College of Health and Human Services2021-2022
Department of Communication Sciences & Disorders
Clinical Speech - Language Pathology, Master of Science
Learning OutcomesPurpose Statement
The mission of the Department of Communication Sciences and Disorders at Northern Arizona University is to advance the knowledge and practice in human communication and its disorders, to prepare our students to lead in the professions of Speech-Language Pathology and Audiology, and to enable all individuals to communicate, read, write, think, and learn, in order to succeed in a changing world.
To accomplish this mission, we intend to:
- acquire new knowledge through empirical research
- promote scholarship and other creative works
- contribute to the profession at local, regional, national and international levels
- foster critical thought in a learning-centered environment
- incorporate technology to enhance classroom and clinical teaching
- mentor students to achieve professional competence in serving individuals of all ages
- serve as a local and regional clinical resource for individuals with communication disorders
- foster interdisciplinary collaboration
- excel in professional service
Student Learning Outcomes
Outcomes align with the accreditation standards of the Council on Academic Accreditation in Audiology and Speech-Language Pathology (CAA) on behalf of the American Speech-Language-Hearing Association (ASHA)
Knowledge Outcomes: The applicant must have demonstrated knowledge of
- the biological sciences, physical sciences, statistics, and the social/behavioral sciences
- basic human communication and swallowing processes, including the appropriate biological, neurological, acoustic, psychological, developmental, and linguistic and cultural bases. The applicant must have demonstrated the ability to integrate information pertaining to normal and abnormal human development across the life span.

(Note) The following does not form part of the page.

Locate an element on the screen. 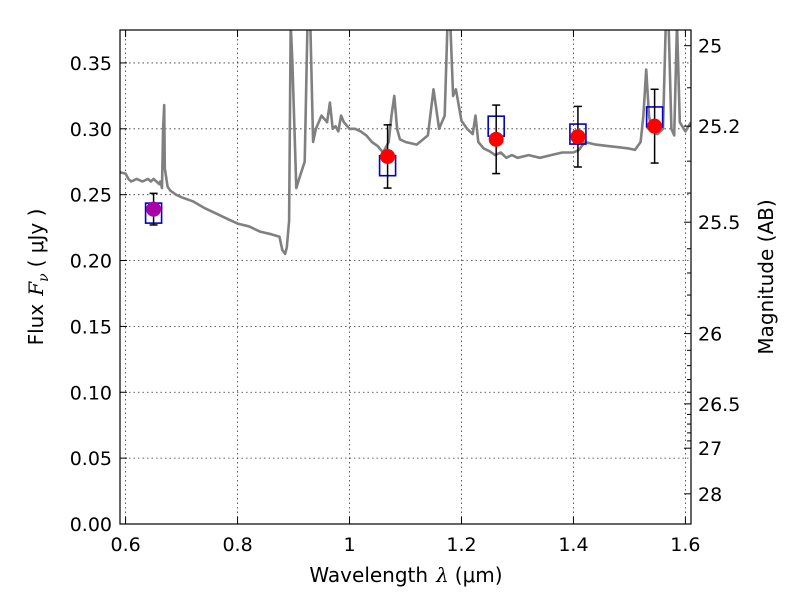 The image size is (800, 600). x-tick-label: 1 is located at coordinates (349, 545).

- communication and swallowing disorders and differences, including the appropriate etiologies, characteristics, anatomical/physiological, acoustic, psychological, developmental, and linguistic and cultural correlates in the following areas:
- voice and resonance, including respiration and phonation;
- receptive and expressive language (phonology, morphology, syntax, semantics, pragmatics, prelinguistic communication and paralinguistic communication) in speaking, listening, reading, writing;
- hearing, including the impact on speech and language;
- swallowing (oral, pharyngeal, esophageal, and related functions, including oral function for feeding, orofacial myology);
- cognitive aspects of communication (attention, memory, sequencing, problem-solving, executive functioning);
- social aspects of communication (including challenging behavior, ineffective social skills, and lack of communication opportunities);
- augmentative and alternative communication modalities.
- the principles and methods of prevention, assessment, and intervention for people with communication and swallowing disorders, including consideration of anatomical/physiological, psychological, developmental, and linguistic and cultural correlates.

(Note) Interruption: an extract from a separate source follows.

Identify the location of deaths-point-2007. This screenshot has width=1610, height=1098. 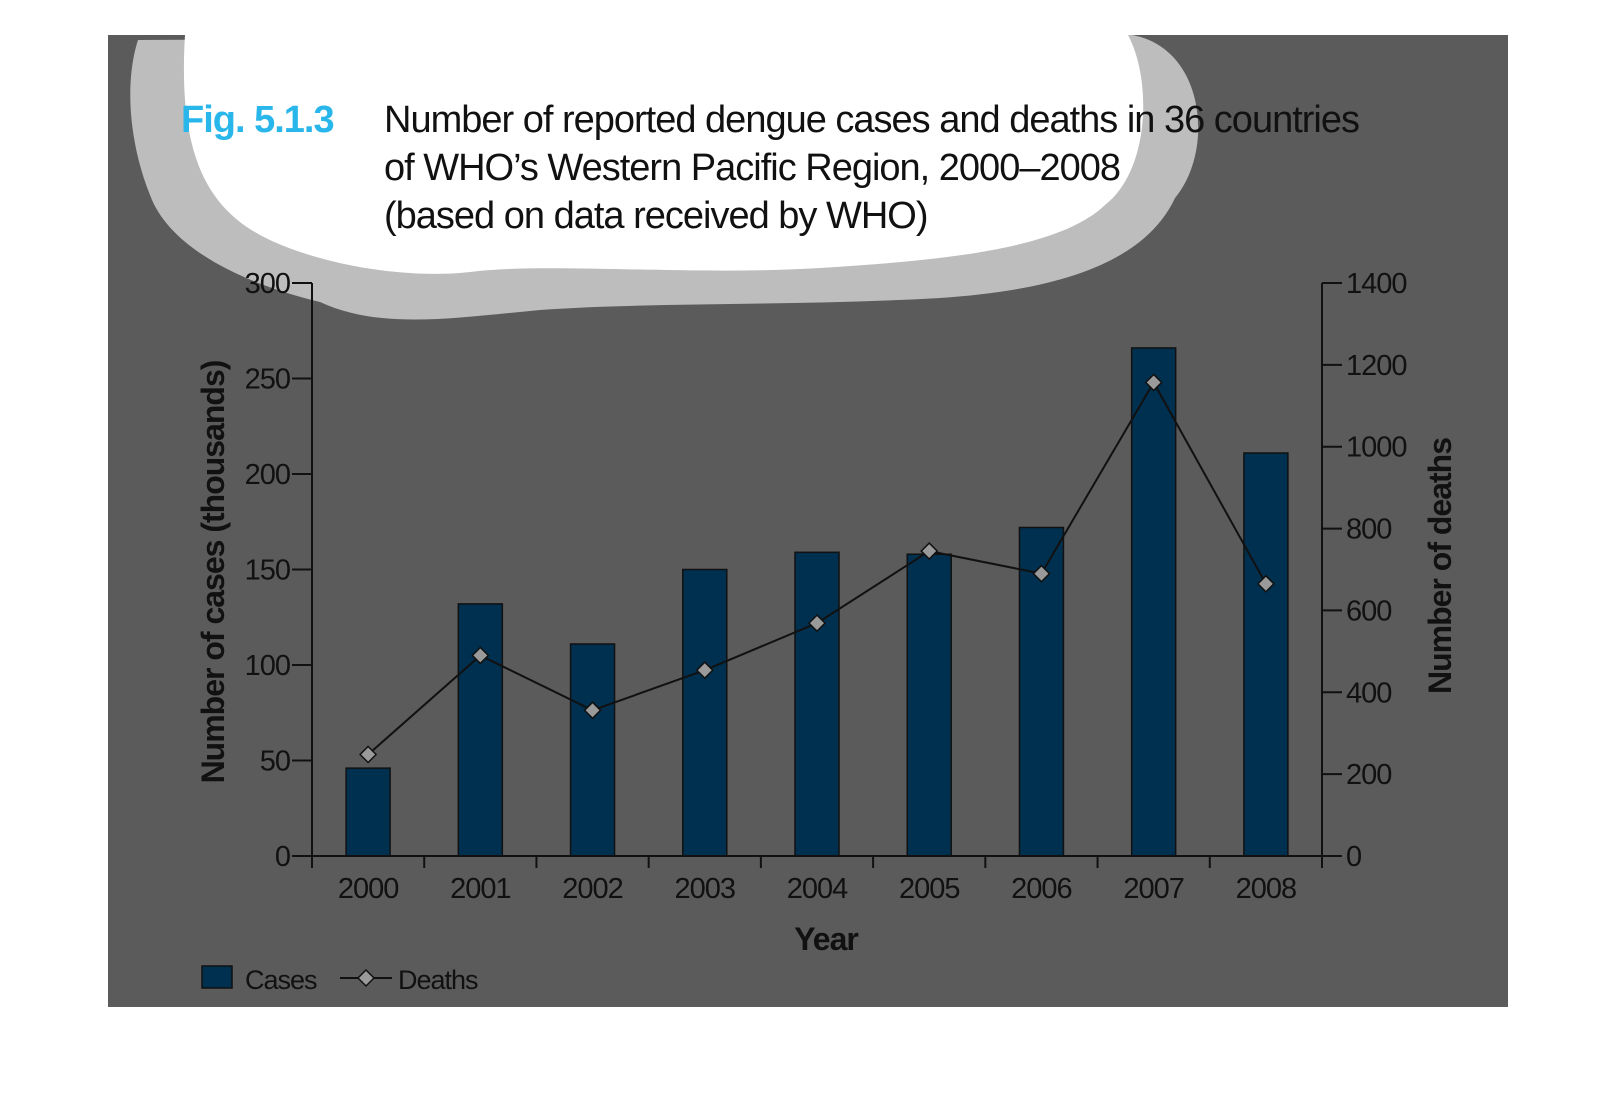
(1154, 382).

- processes used in research and of the integration of research principles into evidence-based clinical practice and how to access sources of research information and have demonstrated the ability to relate research to clinical practice
- contemporary professional issues that affect speech-language pathology. Issues typically include trends in professional practice, academic program accreditation standards, ASHA practice policies and guidelines, and reimbursement procedures.
- entry level and advanced certifications, licensure, and other relevant professional credentials, as well as local, state, and national regulations and policies relevant to professional practice
Skills Outcomes: The applicant for certification must have completed a program of study that included experiences sufficient in breadth and depth to achieve the following skills outcomes:
- Conduct screening and prevention procedures (including prevention activities).

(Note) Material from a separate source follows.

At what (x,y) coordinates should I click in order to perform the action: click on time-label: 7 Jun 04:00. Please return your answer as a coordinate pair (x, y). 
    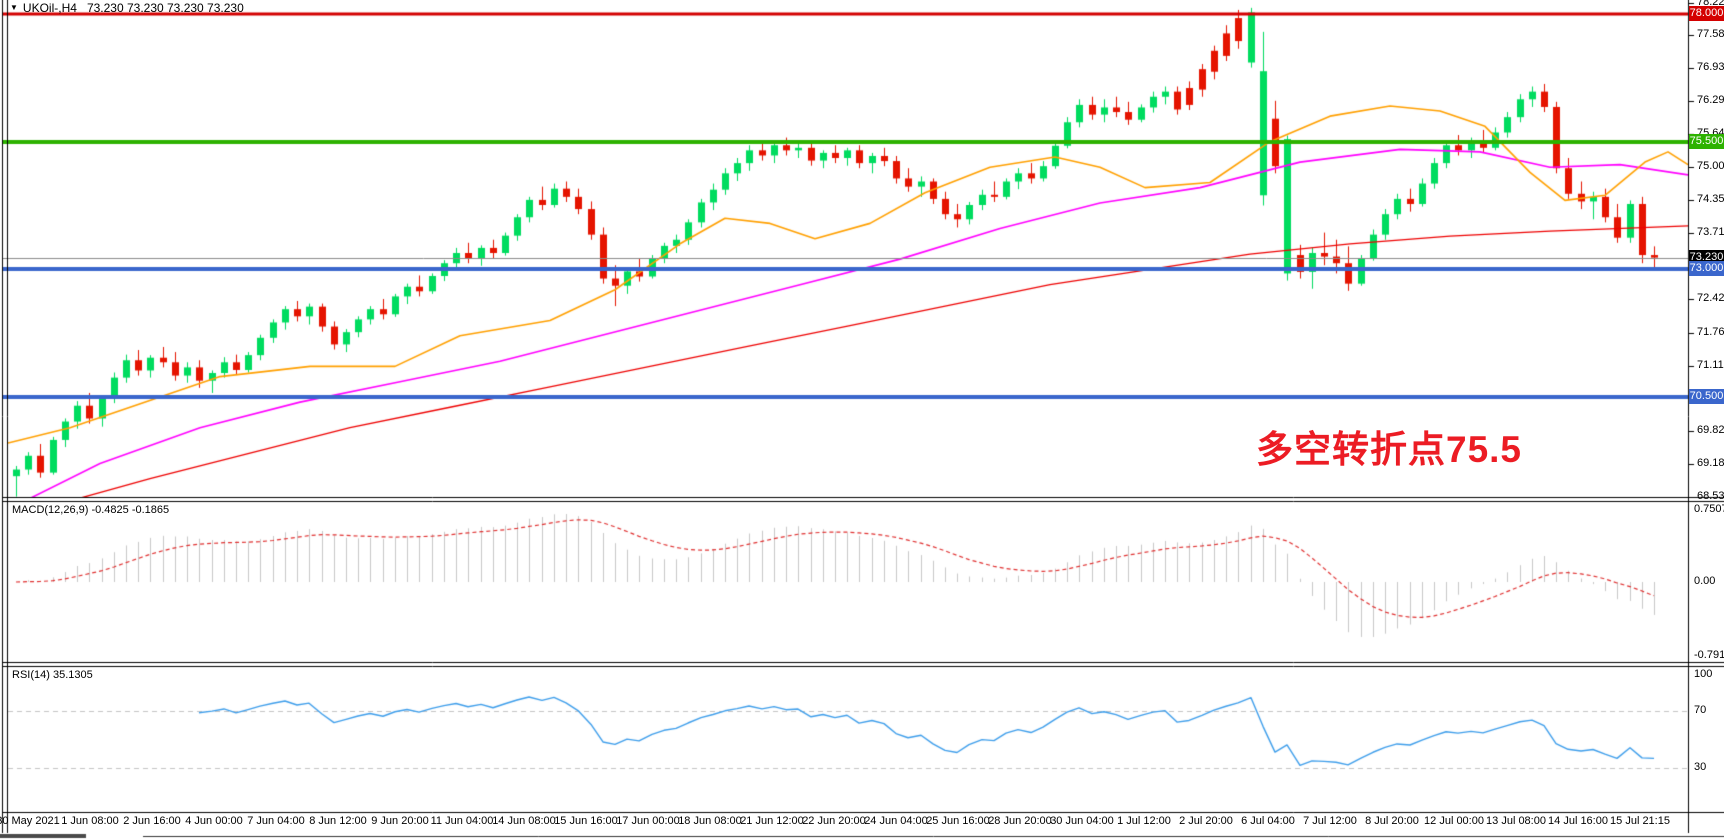
    Looking at the image, I should click on (276, 821).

- Collect case history information and integrate information from clients/patients, family, caregivers, teachers, and relevant others, including other professionals.
- Select and administer appropriate evaluation procedures, such as behavioral observations, nonstandardized and standardized tests, and instrumental procedures.
- Adapt evaluation procedures to meet client/patient needs.
- Interpret, integrate, and synthesize all information to develop diagnoses and make appropriate recommendations for intervention.
- Complete administrative and reporting functions necessary to support evaluation.
- Refer clients/patients for appropriate services.
- Develop setting-appropriate intervention plans with measurable and achievable goals that meet clients'/patients' needs. Collaborate with clients/patients and relevant others in the planning process.
- Implement intervention plans (involve clients/patients and relevant others in the intervention process).
- Select or develop and use appropriate materials and instrumentation for prevention and intervention.
- Measure and evaluate clients'/patients' performance and progress.
- Modify intervention plans, strategies, materials, or instrumentation as appropriate to meet the needs of clients/patients.
- Complete administrative and reporting functions necessary to support intervention.
- Identify and refer clients/patients for services as appropriate.
- Interaction and Personal Qualities
- Communicate effectively, recognizing the needs, values, preferred mode of communication, and cultural/linguistic background of the client/patient, family, caregivers, and relevant others.
- Collaborate with other professionals in case management.
- Provide counseling regarding communication and swallowing disorders to clients/patients, family, caregivers, and relevant others.
- Adhere to the ASHA Code of Ethics and behave professionally.